0:25:39 Electric vehicles that are re-energizing, if you will, the transportation industry.
0:25:46 Three years, $130 billion worth of business investments, 400 factories, 120,000 jobs.
0:25:49 All of those now are at risk.
0:25:51 Well, it looks like the bill will pass.
0:25:56 So if this provision makes it in, what can we expect for the clean energy industry?
0:26:01 We know that these project cancellations will continue.
0:26:08 We’ve already heard from major manufacturers of everything from cars to wind turbines to say that,
0:26:13 and solar panels for that matter, to say that, look, if this happens, we’re going to have to scale back.
0:26:20 We’re going to have to put our plans on the shelves, and we’re going to take our investments to other countries.
0:26:22 So we know that’s happening.
0:26:28 We also know, again, what the electricity demand is like in the forecast for the future,
0:26:37 and there’s absolutely no way that we’ll be able to meet those demands without a robust growth in solar batteries and wind.
0:26:42 And, okay, we can say, sure, well, let’s build nuclear plants to produce that.
0:26:43 Fine.
0:26:44 Guess what?
0:26:45 That’s going to take about 15 years.
0:26:48 We’re talking about meeting demand tomorrow.
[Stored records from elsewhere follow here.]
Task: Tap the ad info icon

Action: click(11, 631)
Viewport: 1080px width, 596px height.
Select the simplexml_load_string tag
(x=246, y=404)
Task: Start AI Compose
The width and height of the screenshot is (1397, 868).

0:26:52 Well, let’s build natural gas plants, you know, quote-unquote natural gas plants.
0:26:53 Okay, that’s fine.
0:26:58 You can’t get a gas turbine right now for five years, maybe seven years.
0:27:06 And, by the way, if you build a gas plant or a nuclear plant, the amount of energy that you would produce in a typical gas or nuclear plant,
0:27:13 you can produce it with solar or wind and batteries, and you can do it for a fraction of the cost and a fraction of the time.
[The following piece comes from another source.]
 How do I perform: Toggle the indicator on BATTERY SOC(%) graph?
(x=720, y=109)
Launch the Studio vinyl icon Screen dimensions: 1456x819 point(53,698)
0:27:22 You can build the equivalent of a solar power plant with battery storage and wind in about a year, year and a half right now.
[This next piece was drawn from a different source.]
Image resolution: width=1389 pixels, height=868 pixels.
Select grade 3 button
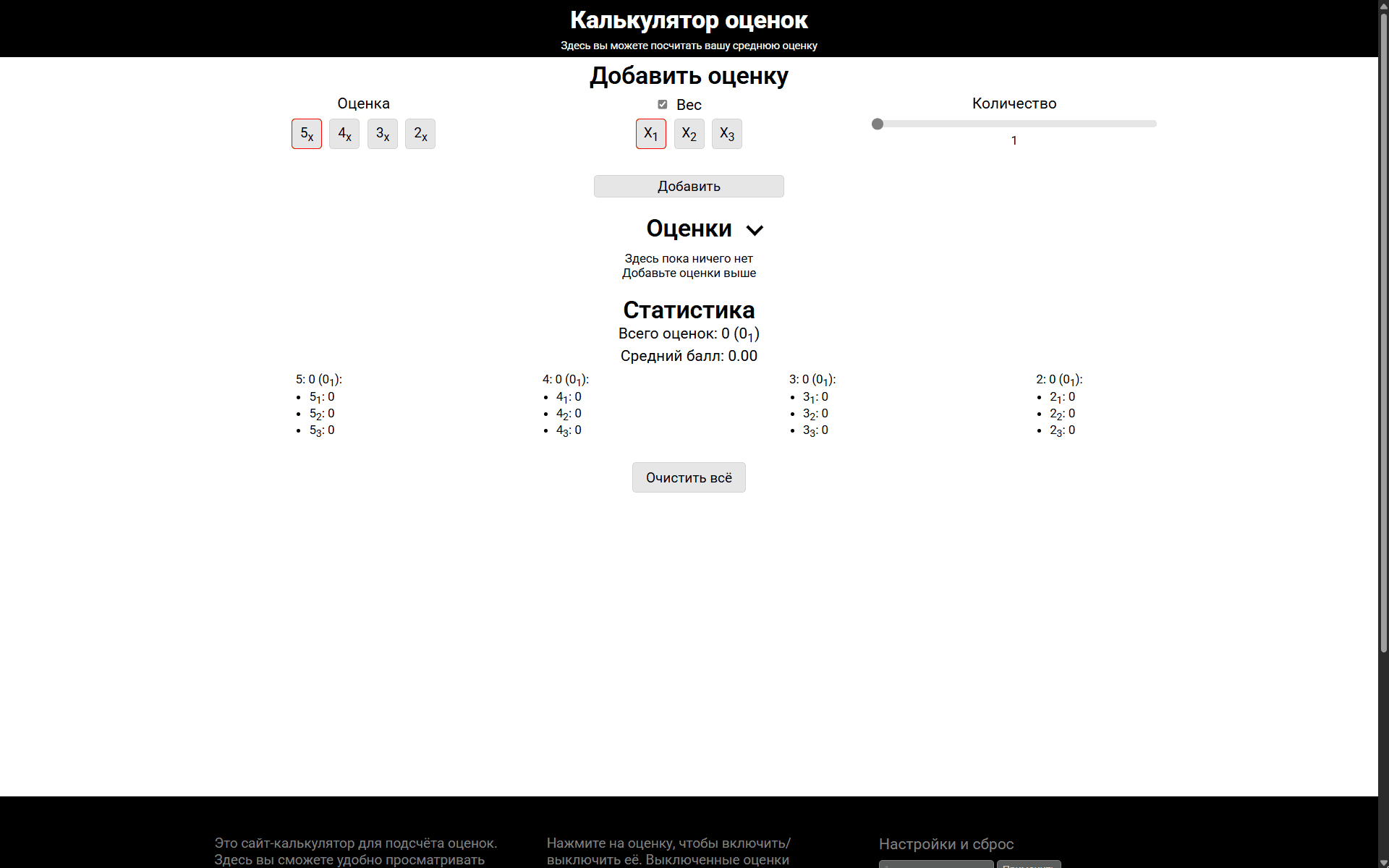[383, 134]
0:27:25 If you wanted to do that in a gas plant, it’d take you five to seven years.
0:27:34 If you wanted to do it in a nuclear plant, it would take you 15 to 20 years and a whole hell of a lot more money to do it,
0:27:36 which means higher cost to consumers.
0:27:39 That was Bob Keefe, executive director of E2.
0:27:44 In sum, yes, we do need more energy, and yes, we do need more renewable energy,
0:27:47 especially if we are to compete with China.
0:27:53 And this bill, by the looks of it, completely undermines America’s ability to do that.
0:27:55 So we’ll be watching this throughout the week.
0:27:58 Okay, that’s it for today.
0:28:01 Thanks for listening to Prof G Markets from the Vox Media Podcast Network.
0:28:02 I’m Ed Elson.
0:28:03 I’ll see you tomorrow.
0:28:07 Bye.
Ed breaks down Canada’s decision to rescind its digital services tax, unpacks the escalating talent war between OpenAI and Meta, and takes a look at how the latest provision in the GOP tax bill could reshape the clean energy industry.